Sunday, December 15, 2013

Abilene, The End of the Chisholm Trail

After driving at speeds as high as 80 mph through Kansas on my way to catch a plane back to New York, I almost got a speeding ticket for going 25 miles per hour in a 15 mph zone at the Wichita International Airport. It’s the airport Terry Loewen allegedly wanted to blow up, for which he was arrested last week. Our run-ins with the authorities were separated by three decades, but the convergence of activity there provides reason to recall travel to Kansas.

A mostly flat state with rolling hills in the eastern portion near Wichita, Kansas was “dry” back then. That meant you couldn’t buy liquor for on-premises consumption in any restaurant. There were no saloons, either. Drinking was a purely social affair, done either in your home or country club. Or, in the case of executives from Duckwall-ALCO, a chain of variety and discount stores based in Abilene, in the friendly confines of the chief executive officer’s office.

I had gone to Abilene to do some off-the-record training, to learn some of the hands-on details of retailing. After visiting with several vice presidents during the day, my last interview was with Bob Soelter, the CEO. Bob was among the nicest gentlemen I ever met during my retail reporting career. In fact, the whole executive team were friendly, good people. Our meeting lasted a little past 5 pm when in walked the rest of the executive team. It was time for their daily “shoot.” One of them opened the door of a cabinet and took out a bottle of whiskey. For the next 30 minutes they casually discussed the day’s events, both internal and external news. 

Abilene, they told me, was once a big-time town. When the railroad came there after the Civil War, it was the destination point for Texas cattle drives. Red River, the 1948 western directed by Howard Hawks, starring John Wayne and Montgomery Clift, dramatized the first of those epic endeavors from south Texas along the Chisholm Trail. But Abilene, Kansas, soon lost its attraction to Texas cattlemen. As the railroad pushed deeper into Texas, the ranchers found in their own state a shorter transit point to eastern and northern markets. It was meant as a compliment, but the new railroad junction that stunted the growth of Abilene, Kansas, was named Abilene, as well. 

Abilene, Kansas, has one other historic footnote in our nation’s history. Dwight D. Eisenhower lived in Abilene from the time he was two until he graduated high school in 1909. The Dwight D. Eisenhower Presidential Library and Museum in Abilene is the burial site of President Eisenhower, his wife, Mamie, and their first-born son, Doud Dwight.

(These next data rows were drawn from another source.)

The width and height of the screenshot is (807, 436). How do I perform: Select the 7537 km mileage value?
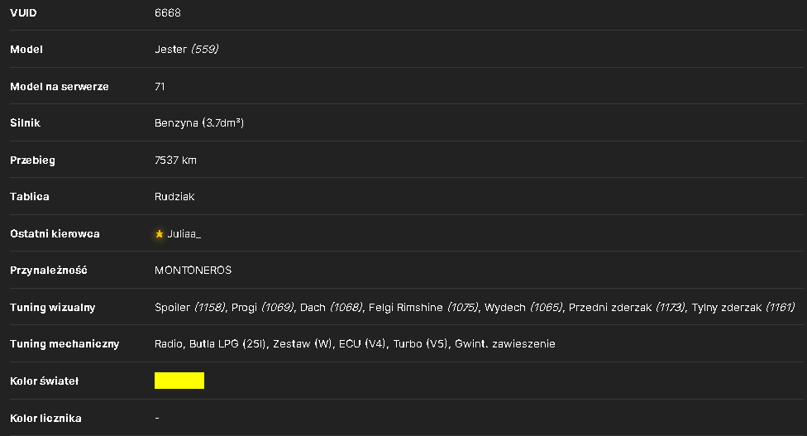175,161
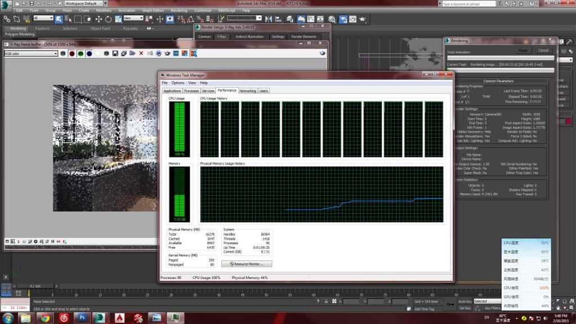576x324 pixels.
Task: Switch to the Processes tab in Task Manager
Action: 191,91
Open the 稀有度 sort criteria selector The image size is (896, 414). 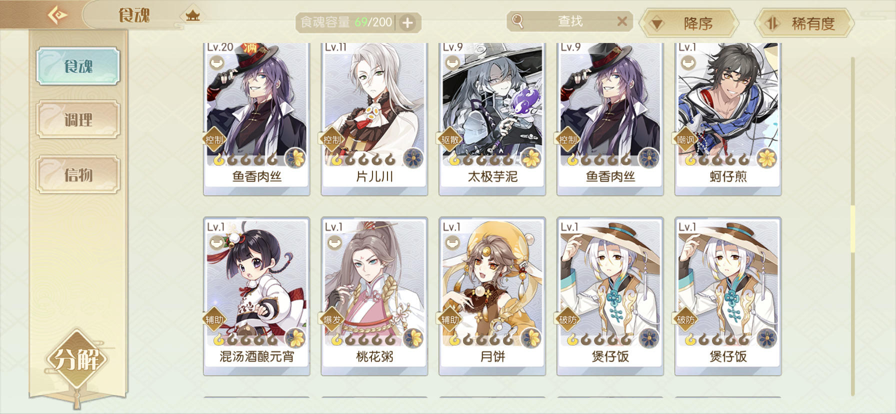(805, 23)
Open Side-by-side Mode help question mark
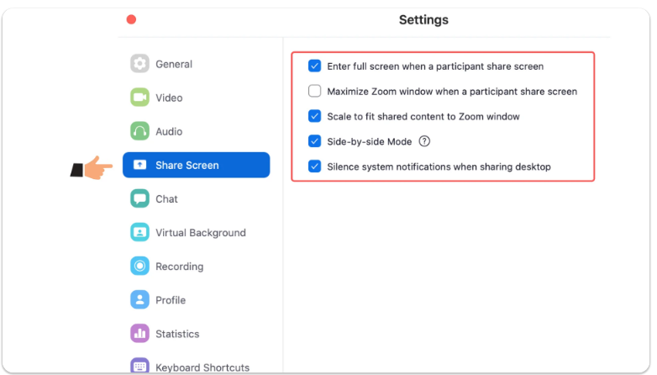 pyautogui.click(x=424, y=141)

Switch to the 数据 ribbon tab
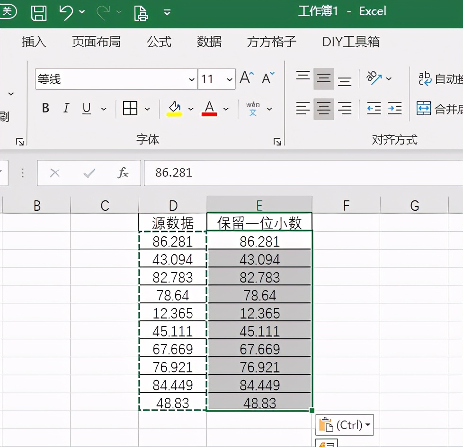click(208, 42)
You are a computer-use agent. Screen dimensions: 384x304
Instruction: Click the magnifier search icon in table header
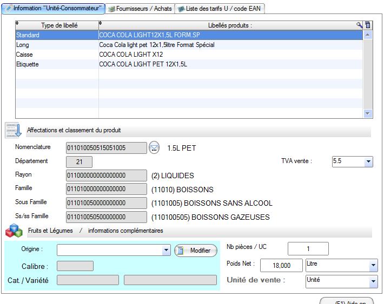(359, 25)
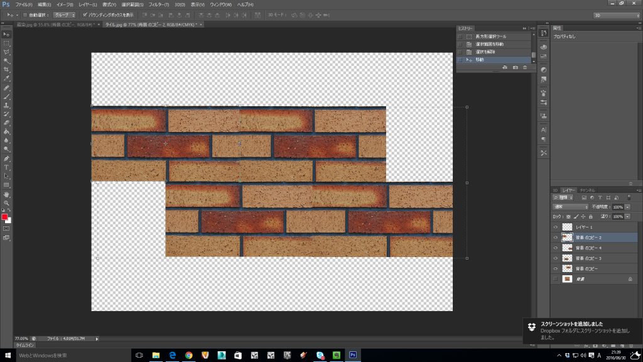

Having had a warm and educational experience during my training exercise, I sent one of my new writers there for retail indoctrination the following year. Charlie Humphrey looked like a gnome. Short, wiry, with a full, bushy, reddish blond beard, Charlie was soft-spoken and at first meeting, quite shy. Another point of interest about Charlie was that he and his then wife, Deirdre, had been featured in a magazine article about couples who were the same size and thus able to share androgynous clothing.

The last thing Charlie wanted was to draw attention to himself, but as he arrived at Duckwall-ALCO’s headquarters he saw that was not going to be possible. Outside the main entrance a huge billboard announced, “Welcome Charlie Humphrey, Chain Store Age.” He gingerly entered the front office, not wanting to call attention to himself, but the excitement of his visit preceded him. As soon as he told the receptionist who he was, she shouted to any and all within earshot that Charlie Humphrey had arrived. That brought out several vice presidents, including the head of personnel who told him matter of factly that the group had already assembled and all they’d need was about 20 minutes of his thoughts on the state of retailing.

Whoa! Charlie had been on staff for all of a week, and though he had previously covered the automotive aftermarket, he hardly considered himself an expert on retailing. He had, after all, traveled to Abilene to learn, not teach. There was, however, no way to get out of this command performance in front of newly promoted assistant store managers from across the chain. 

After he returned to New York Charlie told me he did his best to recall some of the trends he had read in a few of the recent issues of Chain Store Age. He did not embarrass himself, the magazine or our company. Charlie would eventually be named my executive editor and then chief editor of one of our company’s other books before becoming a key executive at Ziff and CMP Media. Unlike many other variety and discount store retailers, Duckwall-ALCO, now known simply as ALCO Stores, continues to operate, with more than 200 stores in 23 states, mostly in the Midwest.